Running gags and recurring segments were very common in the series. The closing credits for each episode always included one joke credit and ended with a water tower gag similar to The Simpsons couch gag. Director Rusty Mills and senior producer Tom Ruegger said that recurring segments like the water tower gag and another segment titled "The Wheel of Morality" (which, in Yakko's words, "adds boring educational value to what would otherwise be an almost entirely entertaining program", and ends with a "moral" that makes absolutely no sense) eased the production of episodes because the same animated scenes could be used more than once (and, in the case of the Wheel segments, enabled the producers to add a segment in where there was not room for anything else in the episode).

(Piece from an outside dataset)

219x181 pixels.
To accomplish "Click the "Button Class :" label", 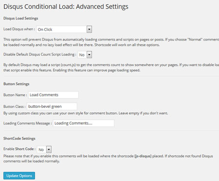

 Humor and content intended for adults 
A great deal of Animaniacs'  humor and content was aimed at an adult audience, revolving around hidden sexual innuendo and throwback pop culture references.  Animaniacs parodied the film A Hard Day's Night and the Three Tenors, references that The New York Times wrote were "appealing to older audiences". The comic operas of Gilbert and Sullivan Pirates of Penzance and H.M.S. Pinafore were parodied in episode 3, "HMS Yakko". The Warners' personalities were made similar to those of the Marx Brothers and Jerry Lewis, in that they, according to writer Peter Hastings, "wreak havoc" in "serious situations". In addition, the show's recurring "Goodfeathers" segment was populated with characters based on characters from The Godfather and Goodfellas, R-rated crime dramas neither marketed nor intended for children. Some content of Animaniacs was not only aimed at an adult audience, it was suggestive in nature; one character, Minerva Mink, had episodes that network censors considered too sexually suggestive for the show's intended audience, for which she was soon de-emphasized as a featured character. Jokes involving such innuendo would often end with Yakko telling "Goodnight, everybody!" as a punchline.

 Parodies 
Animaniacs parodied popular TV shows and movies and caricatured celebrities. Animaniacs made fun of celebrities, major motion pictures, television series for adults (Seinfeld, Beverly Hills 90210 and Friends, among others), television series for children (such as Barney & Friends and Rugrats), and trends in the U.S. One episode even made fun of competing show Power Rangers, and another episode caricatured Animaniacs' own Internet fans. Animaniacs also made potshots of Disney films, creating parodies of such films as The Lion King, Beauty and the Beast, Pocahontas, Bambi, and others. Animaniacs director Russell Calabrese said that not only did it become a compliment to be parodied on Animaniacs, being parodied on the series would be taken as a "badge of honor".

 Songs 
Animaniacs had a variety of music types. Many Animaniacs songs were parodies of classical or folk music with educational lyrics. These include Yakko's World and the Nations of the World updated in which Yakko sings the names of all 200-some nations of the world at the time to the tune of the "Mexican Hat Dance". "Wakko's America" listed all the United States and their capitals to the tune of "Turkey in the Straw". Another song, titled "The Presidents", named every U.S. president at the time to the tune of the "William Tell Overture" (with brief snippets of the tunes "Mademoiselle from Armentieres" and "Dixie"). Non-educational song parodies were also used, such as "Slippin' on the Ice," a parody of "Singin' in the Rain". Most of the groups of characters had their own theme songs for their segments on the show.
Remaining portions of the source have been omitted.